The heartbroken son of a Co Tyrone nurse who died after being diagnosed with Covid-19 has spoken of his pain as his father will never get to meet his first child due in the coming weeks.

Pat McManus, originally from Townsend Street in Strabane, passed away in the early hours of last Sunday after contracting the virus from a patient at the hospital where he worked.

The 60-year-old, who lived in north London, worked at North Staffordshire Royal Infirmary before joining Stafford Hospital.

Prior to his death, the father-of-three had been a nurse for more than 40 years.

Pat had been with his partner Lena Vincent for over 10 years and was a grandfather-of-five.

Speaking to the Belfast Telegraph, his eldest son Kevin (38) said his father had been "proud" to work for the NHS and also as a trade union representative.

A son of the late Joseph and Peggy McManus, a well-known SDLP councillor, Pat along with his ex-wife Anne-Marie, also a nurse, and their sons moved from Greysteel in Co Londonderry to London in 1994.

Despite this, Kevin said he and his two brothers, Adrian (37) and Stephen (32), were never allowed to forget their Irish roots.

"He signed us up to the underage hurling and football teams and also co-founded the local Celtic supporters club," he said.

While he didn't come from a nursing background himself, Pat's family members were inspired by him to also work in the healthcare sector.

Having initially studied nursing, Kevin worked as a surgical assistant in an operating theatre in his early 20s while Stephen went on to become a midwife.

Despite having been diagnosed with multiple sclerosis in recent years, Pat, who only turned 60 on March 3, had insisted he wasn't going to let his fellow NHS staff down in the fight against coronavius.

"We told him as a family that maybe he shouldn't move from a managerial role back to the frontline but he was determined to be with his colleagues," said Kevin, who now works for the London Tube operator TfL.

"Dad knew 100% what he was letting himself in for.

"He was a big strong man but as we know this cruel virus takes no prisoners.

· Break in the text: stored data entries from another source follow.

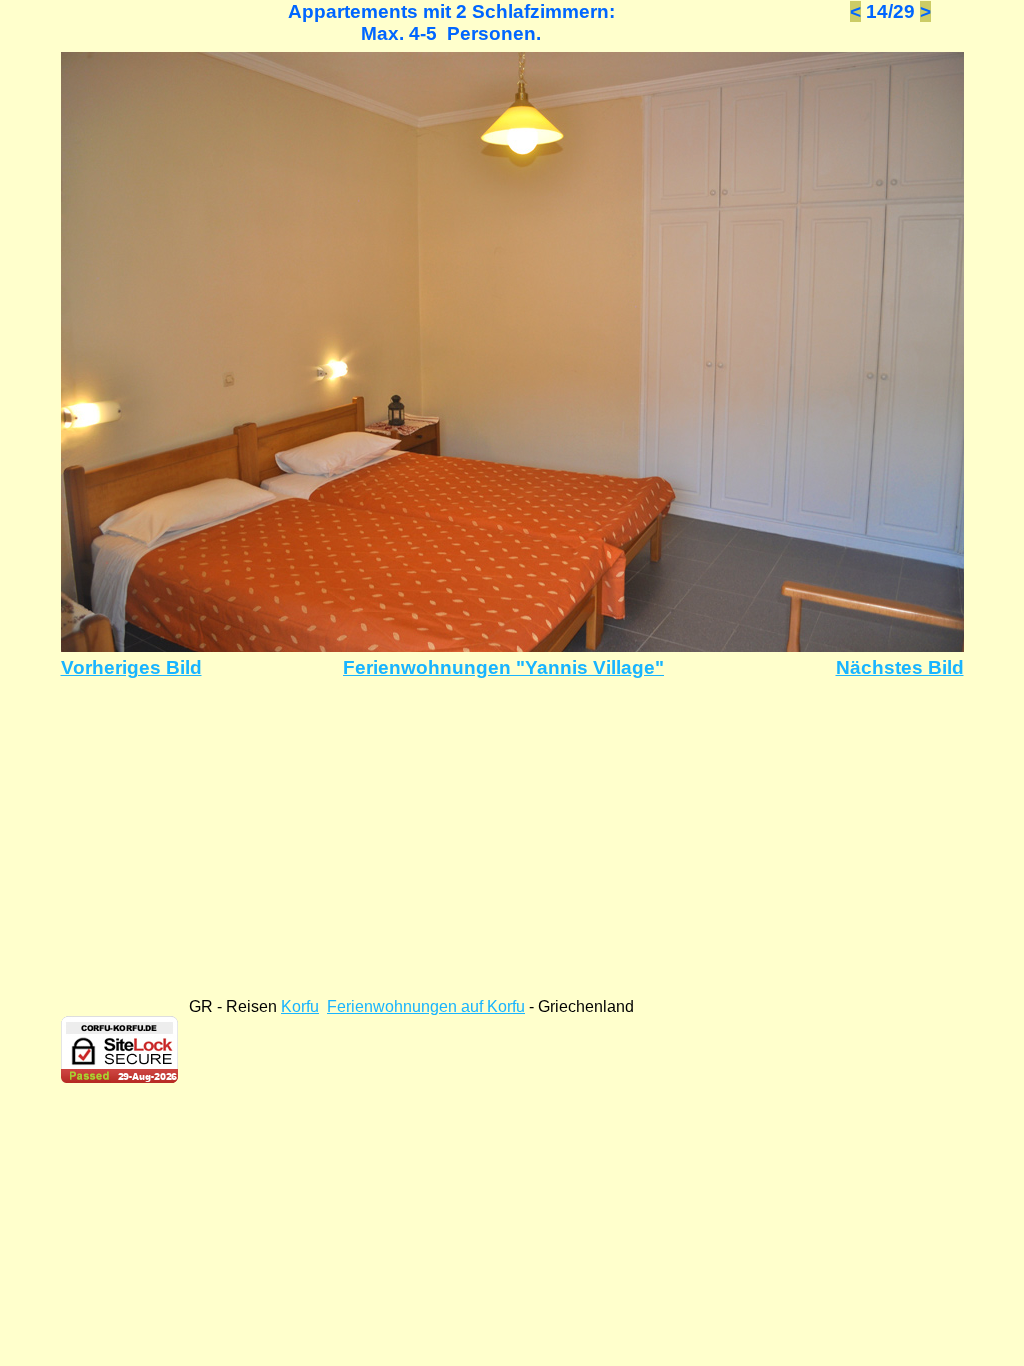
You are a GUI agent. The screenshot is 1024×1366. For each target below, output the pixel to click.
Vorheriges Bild (131, 667)
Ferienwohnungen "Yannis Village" (503, 667)
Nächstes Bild (900, 667)
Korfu (300, 1006)
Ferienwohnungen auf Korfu (426, 1006)
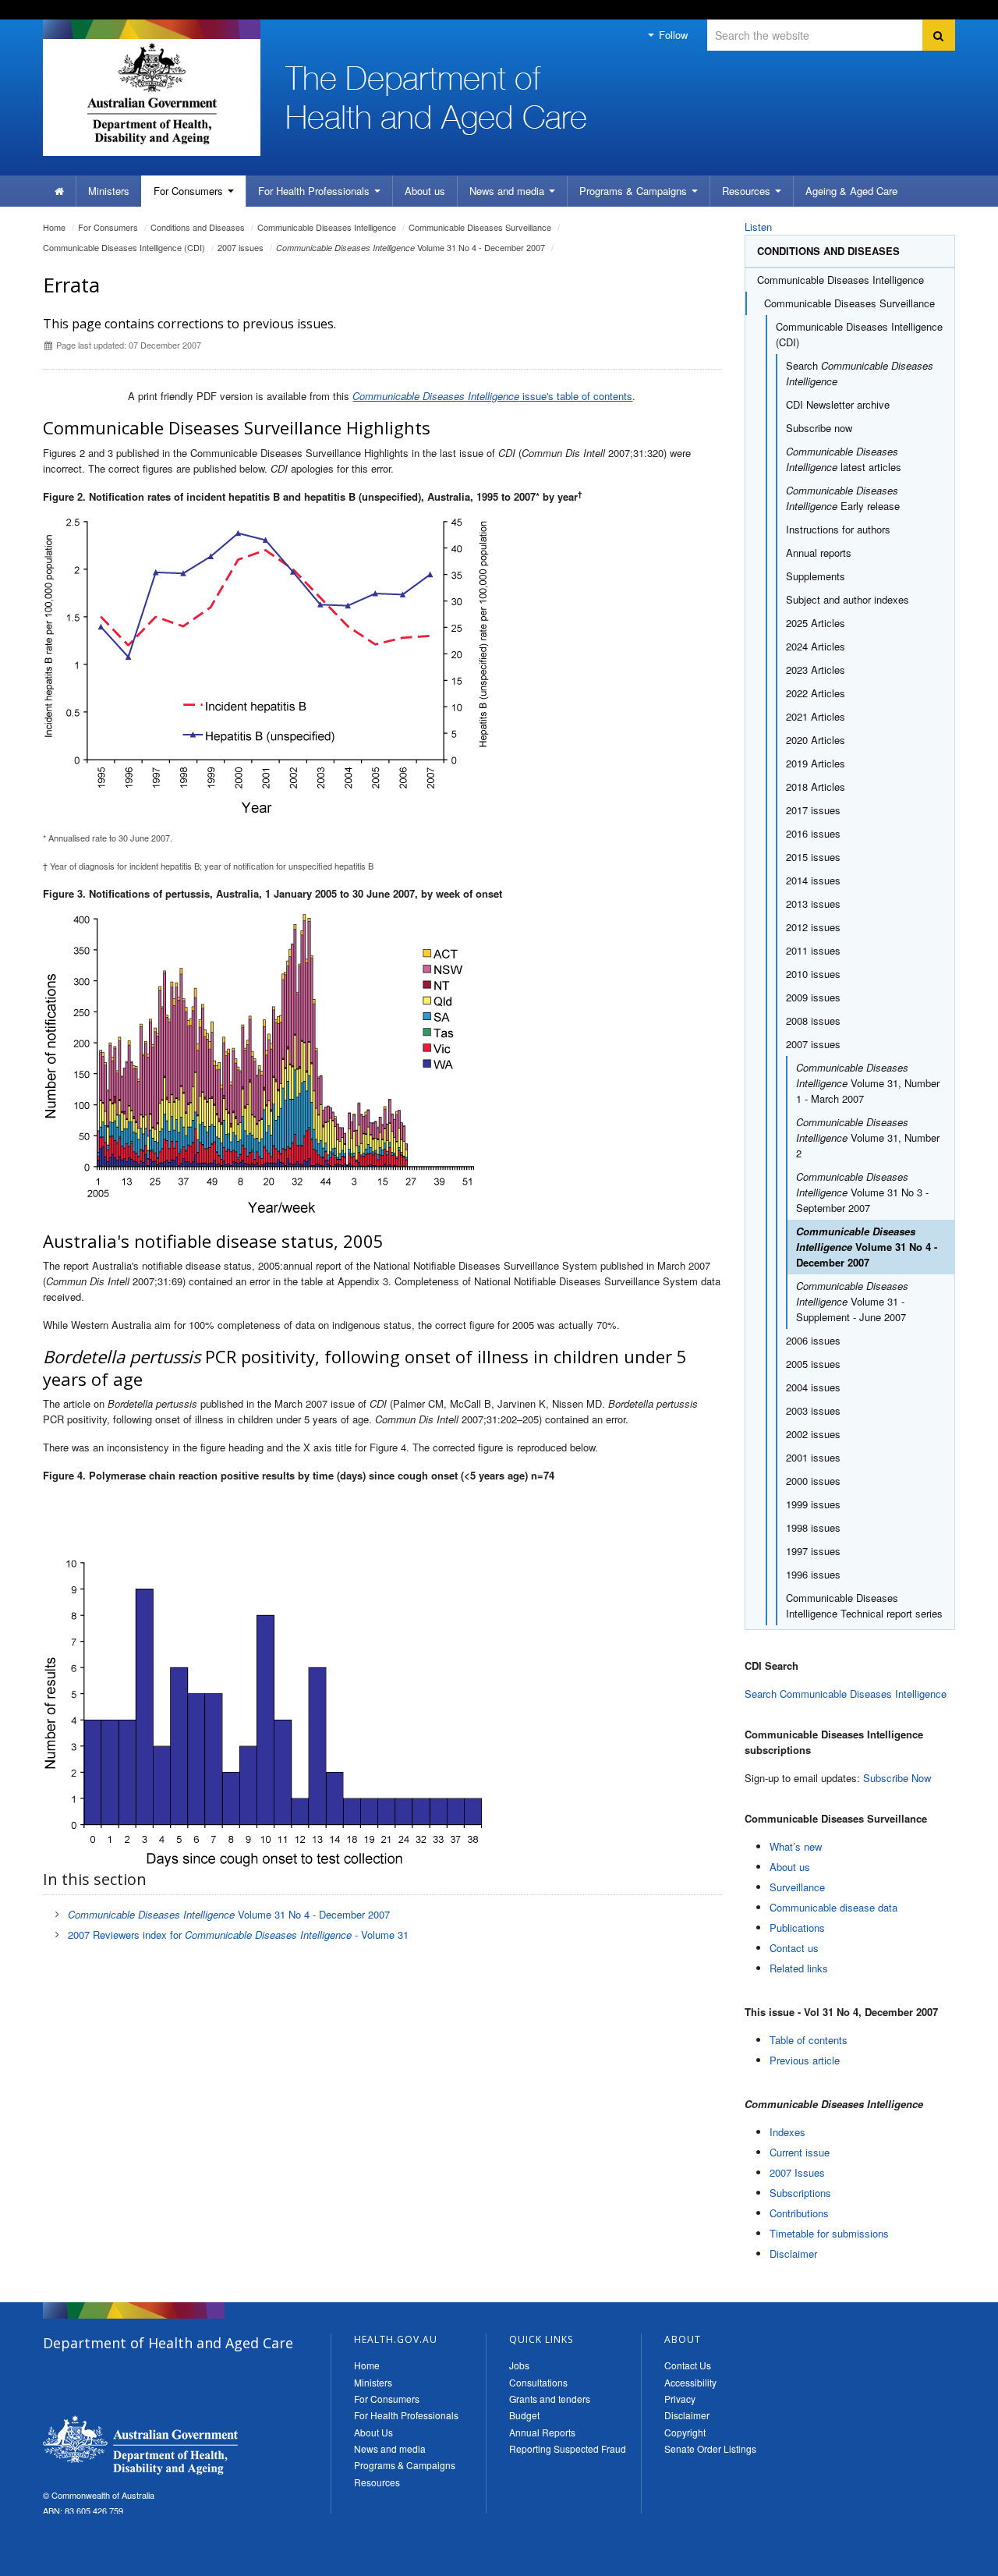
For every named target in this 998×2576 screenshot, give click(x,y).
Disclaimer (793, 2253)
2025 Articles (815, 622)
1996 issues (813, 1574)
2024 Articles (815, 646)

"His long-term plan was to return home to Strabane when he retired and that was where he wanted to be laid to rest."

Despite Pat initially telling his sons that he had "a really bad flu", Kevin said his father's condition deteriorated and he was treated in intensive care for seven days.

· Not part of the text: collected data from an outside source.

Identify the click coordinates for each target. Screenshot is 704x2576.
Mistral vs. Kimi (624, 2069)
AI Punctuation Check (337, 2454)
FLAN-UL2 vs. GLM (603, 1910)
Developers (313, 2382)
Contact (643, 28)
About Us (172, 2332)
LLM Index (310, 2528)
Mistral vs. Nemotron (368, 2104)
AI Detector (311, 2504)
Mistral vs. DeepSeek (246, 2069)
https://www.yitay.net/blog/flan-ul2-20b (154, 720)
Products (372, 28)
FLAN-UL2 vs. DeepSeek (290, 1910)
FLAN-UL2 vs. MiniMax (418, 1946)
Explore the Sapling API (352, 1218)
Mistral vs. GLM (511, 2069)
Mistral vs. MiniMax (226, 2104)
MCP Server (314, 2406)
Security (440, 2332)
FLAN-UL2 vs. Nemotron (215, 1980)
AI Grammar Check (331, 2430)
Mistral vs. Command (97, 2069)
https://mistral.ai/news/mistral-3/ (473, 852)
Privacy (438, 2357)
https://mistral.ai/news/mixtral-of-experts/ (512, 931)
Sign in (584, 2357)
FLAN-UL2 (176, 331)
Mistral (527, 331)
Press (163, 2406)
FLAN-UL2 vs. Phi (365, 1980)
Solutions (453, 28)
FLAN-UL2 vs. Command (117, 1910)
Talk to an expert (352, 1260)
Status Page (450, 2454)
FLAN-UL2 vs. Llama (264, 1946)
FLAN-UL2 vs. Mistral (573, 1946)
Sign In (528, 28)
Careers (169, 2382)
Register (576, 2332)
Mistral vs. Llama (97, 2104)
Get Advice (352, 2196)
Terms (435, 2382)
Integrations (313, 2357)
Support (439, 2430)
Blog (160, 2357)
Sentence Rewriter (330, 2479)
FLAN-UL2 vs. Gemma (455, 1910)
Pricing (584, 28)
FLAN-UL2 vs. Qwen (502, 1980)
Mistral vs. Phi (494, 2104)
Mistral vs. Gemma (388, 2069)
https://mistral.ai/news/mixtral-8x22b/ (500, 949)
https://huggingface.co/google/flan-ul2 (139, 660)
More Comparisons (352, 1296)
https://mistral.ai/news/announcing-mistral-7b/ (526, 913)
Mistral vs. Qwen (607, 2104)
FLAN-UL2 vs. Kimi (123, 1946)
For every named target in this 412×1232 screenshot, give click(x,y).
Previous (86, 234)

The family were called to the hospital early on Sunday morning following complications during the night but lockdown restrictions meant only Adrian could see his father "at the end".

"The most difficult part was not being able to be with him," Kevin said.

Kevin said his family have been hugely comforted by the many messages of support and sympathy over recent days and commended the "brilliant" hospital staff for caring for Pat in his final days.

Kevin and his wife Joanne (36) are expecting their first child in mid-June and he is saddened that his dad will never be able to meet his sixth grandchild.

"It will be some light in the darkness and I'm putting all my positive energy into that at the moment," he said.